Tribunal de Justiça de Minas Gerais negou habeas corpus a Regiovani Paulo Ribeiro. A defesa tentava obter a liberdade provisória
Tribunal de Justiça de Minas Gerais negou habeas corpus a Regiovani Paulo Ribeiro. A defesa tentava obter a liberdade provisória sob o argumento de que era primário. Também alegou excesso de prazo, tendo em vista que o processo ficou mais de sessenta dias na mesa do juiz auxiliar da 3ª Vara Criminal, Adelson Soares de Oliveira, sem que houvesse dado a sentença.
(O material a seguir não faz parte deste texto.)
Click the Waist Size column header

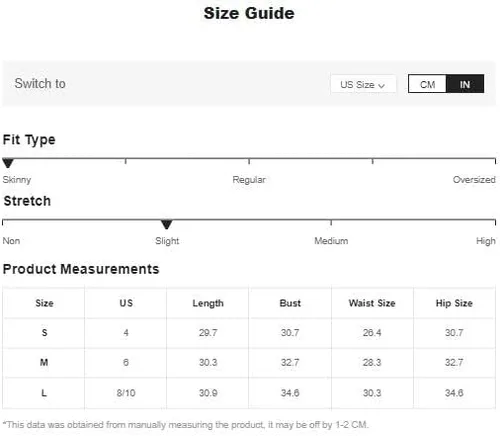(x=372, y=303)
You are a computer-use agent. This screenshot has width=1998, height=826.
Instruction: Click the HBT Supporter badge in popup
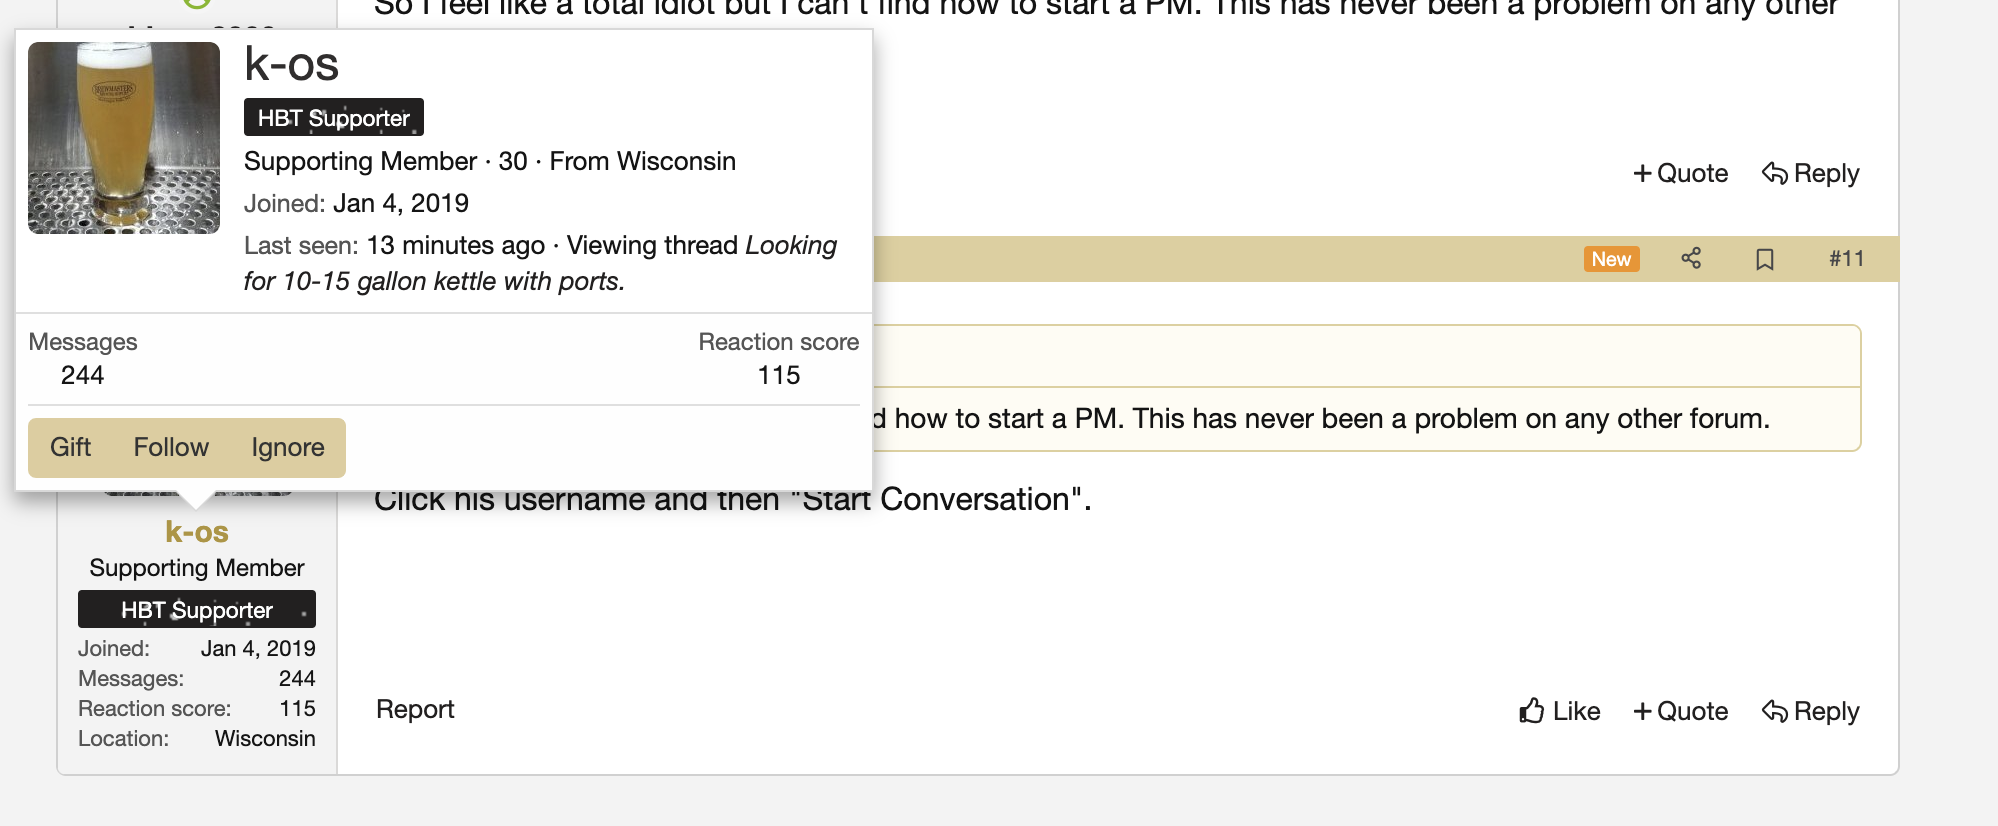334,117
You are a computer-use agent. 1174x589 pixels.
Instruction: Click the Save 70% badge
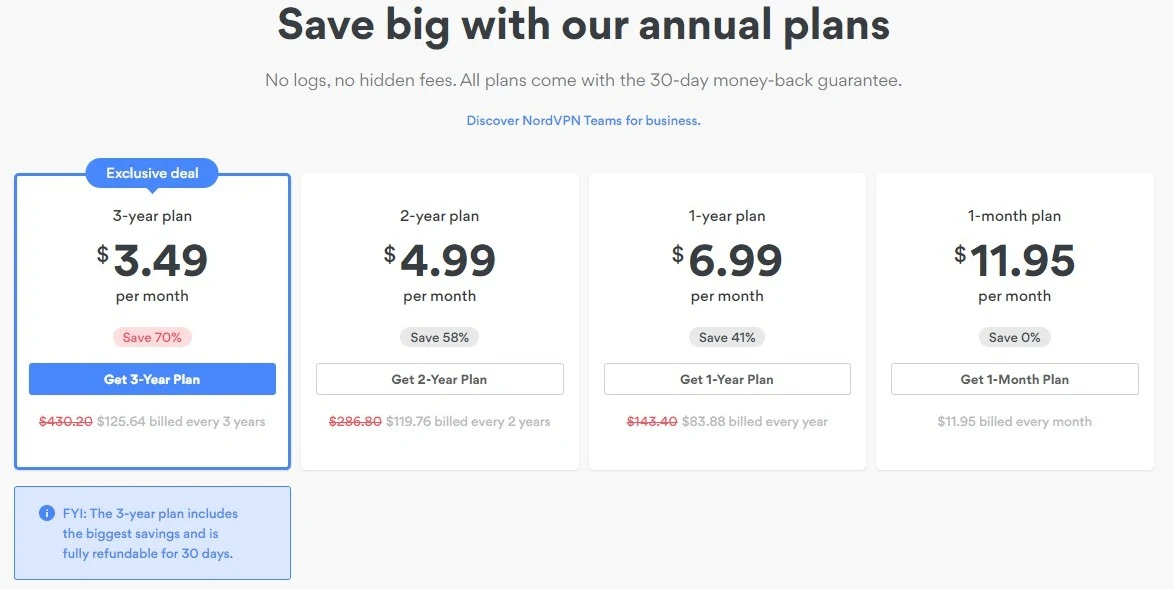pyautogui.click(x=152, y=338)
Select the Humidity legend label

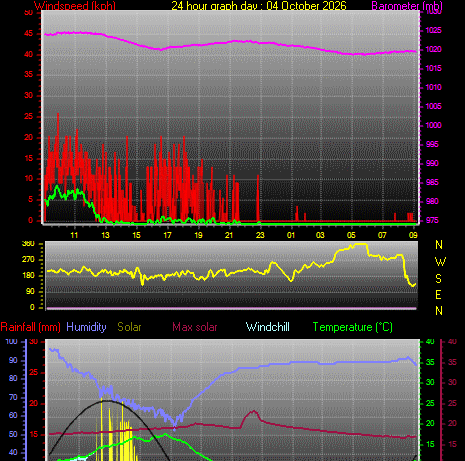click(86, 327)
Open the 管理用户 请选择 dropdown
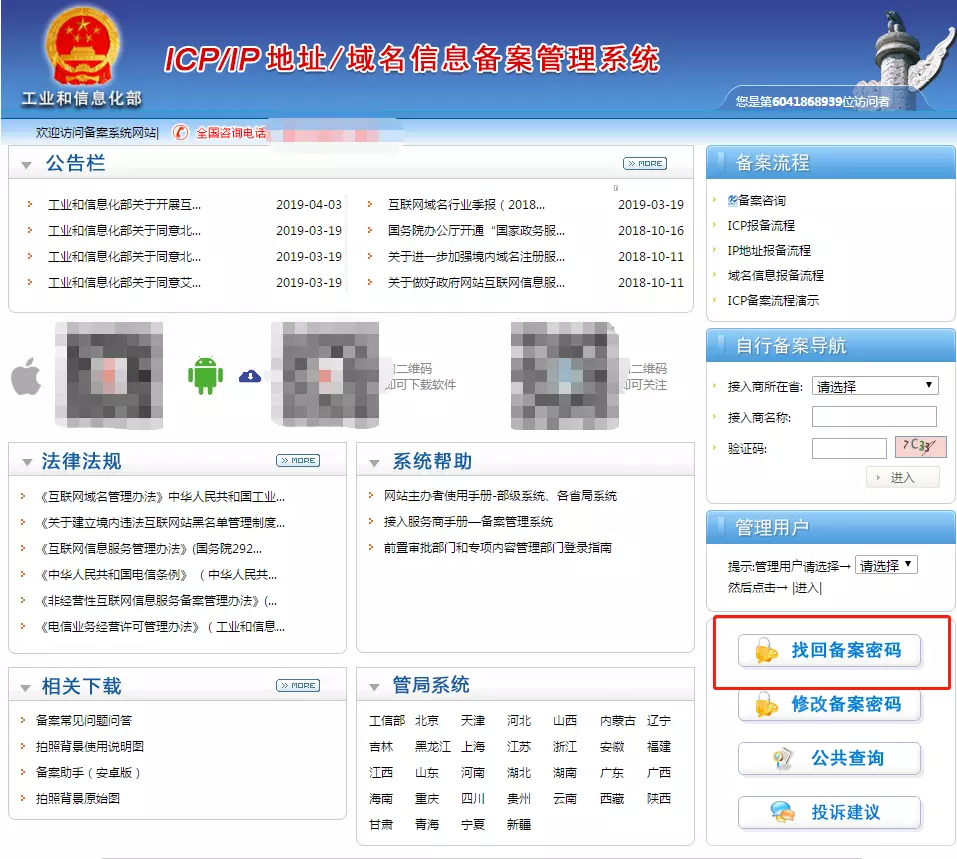 point(886,565)
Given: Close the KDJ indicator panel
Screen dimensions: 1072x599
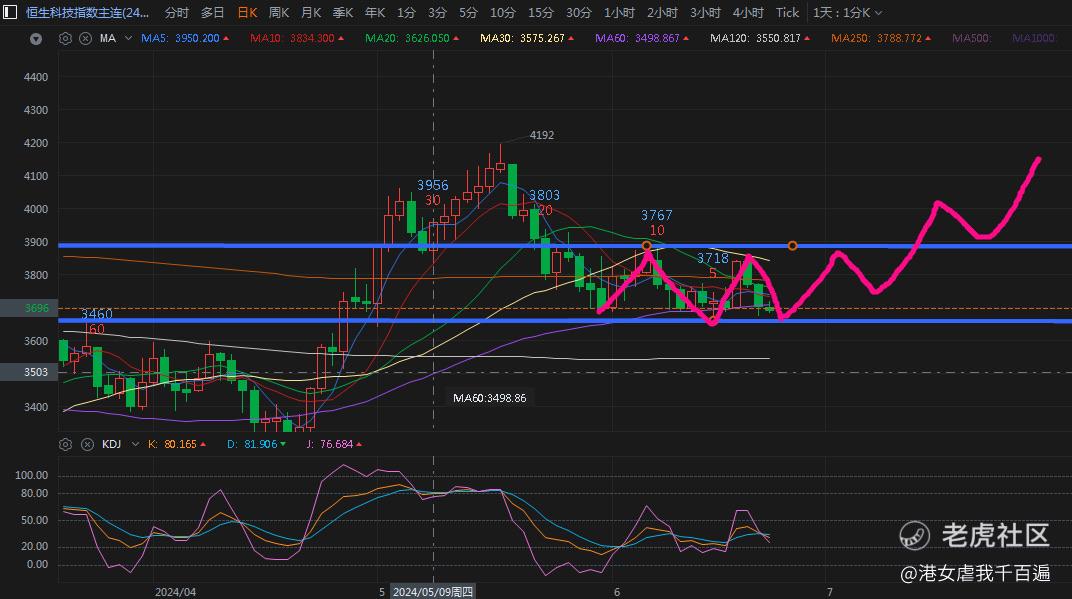Looking at the screenshot, I should (88, 444).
O réu foi condenado a vinte anos de prisão pelo latrocínio (roubo seguido de morte) do advogado e ex-assessor jurídico da Fundação Cultural André Colli. O crime ocorreu no dia 17 de junho de 2013.
O relator, desembargador Rubens Gabriel Soares, negou o pedido, justificando que não houve excesso de prazo, já que a sentença foi proferida no dia 16 de maio. Em voto, ele também afirmou que, na sentença condenatória, o juiz negou-lhe o direito de recorrer em liberdade. O voto foi acompanhado pelos demais integrantes da 6ª Câmara Cível.